And then one day, that baby they handed you sixteen-some years ago starts driver’s ed.
When families add a driver, parents kid about skyrocketing insurance rates and their utter lack of faith in their teen’s ability to drive responsibly or safely, sure. Most parents don’t have to consult with their teen’s neurologist about whether their kid needs to identify himself as a person with a disability when it comes to driving. It’s been quite some time since I’ve written about muscular dystrophy. My kid’s recent appointment did not suggest decline and his care team felt that he could commence driving without incident. Yay for 90% of me (100% for him) and holy crap, my kid’s learning to drive for the other 10%.

§ **Task list**
**1)** For the passage about a teen starting driver's ed, decide whether each statement agrees with it, answering yes or no and quoting the words that settle it: (a) The teen's recent appointment suggested decline. (b) His care team felt he could begin driving without incident. (c) The writer has written about muscular dystrophy recently.
**2)** According to the passage about a teen starting driver's ed, what percentage of the writer says "Yay" to the news?
Rely only on the passage about a teen starting driver's ed, not on the data.

§ **Data under study**

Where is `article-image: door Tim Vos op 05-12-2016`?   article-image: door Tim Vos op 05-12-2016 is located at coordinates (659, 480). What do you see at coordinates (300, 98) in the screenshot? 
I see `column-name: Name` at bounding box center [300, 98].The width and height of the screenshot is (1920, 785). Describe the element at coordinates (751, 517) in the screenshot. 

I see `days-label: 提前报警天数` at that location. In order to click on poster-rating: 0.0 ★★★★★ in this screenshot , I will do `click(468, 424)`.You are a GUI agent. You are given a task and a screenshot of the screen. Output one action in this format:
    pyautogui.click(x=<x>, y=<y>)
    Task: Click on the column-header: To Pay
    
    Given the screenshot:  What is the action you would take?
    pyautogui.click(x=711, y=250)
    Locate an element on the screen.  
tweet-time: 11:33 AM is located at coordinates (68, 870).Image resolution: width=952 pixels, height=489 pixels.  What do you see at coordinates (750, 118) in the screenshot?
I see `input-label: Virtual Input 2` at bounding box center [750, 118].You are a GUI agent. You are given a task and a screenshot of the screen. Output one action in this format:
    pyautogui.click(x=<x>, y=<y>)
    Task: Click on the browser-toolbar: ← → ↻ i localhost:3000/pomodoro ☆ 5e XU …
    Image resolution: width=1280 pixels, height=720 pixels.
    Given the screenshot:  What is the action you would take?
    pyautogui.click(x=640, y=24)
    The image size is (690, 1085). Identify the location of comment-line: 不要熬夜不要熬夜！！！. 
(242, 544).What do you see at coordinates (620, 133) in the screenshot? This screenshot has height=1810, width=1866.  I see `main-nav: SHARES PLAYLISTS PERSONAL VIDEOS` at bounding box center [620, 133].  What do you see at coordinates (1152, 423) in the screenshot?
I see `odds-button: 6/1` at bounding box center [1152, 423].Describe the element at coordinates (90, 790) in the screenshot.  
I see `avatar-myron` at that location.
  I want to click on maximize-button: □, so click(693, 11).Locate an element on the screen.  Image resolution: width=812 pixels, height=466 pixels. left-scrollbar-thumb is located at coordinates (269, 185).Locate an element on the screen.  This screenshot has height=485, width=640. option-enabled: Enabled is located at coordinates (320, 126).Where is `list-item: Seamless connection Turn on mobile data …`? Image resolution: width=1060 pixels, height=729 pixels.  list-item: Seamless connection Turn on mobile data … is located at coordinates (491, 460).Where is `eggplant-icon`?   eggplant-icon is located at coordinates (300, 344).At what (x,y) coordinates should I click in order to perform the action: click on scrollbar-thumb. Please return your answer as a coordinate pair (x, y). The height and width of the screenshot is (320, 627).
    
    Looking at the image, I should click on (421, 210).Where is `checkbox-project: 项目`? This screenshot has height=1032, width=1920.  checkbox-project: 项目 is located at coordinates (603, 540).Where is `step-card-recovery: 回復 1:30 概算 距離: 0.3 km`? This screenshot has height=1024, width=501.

§ **Answers by item**
**1)**
(a) No: "My kid’s recent appointment did not suggest decline"
(b) Yes: "his care team felt that he could commence driving without incident"
(c) No: "It’s been quite some time since I’ve written about muscular dystrophy."

**2)** 90%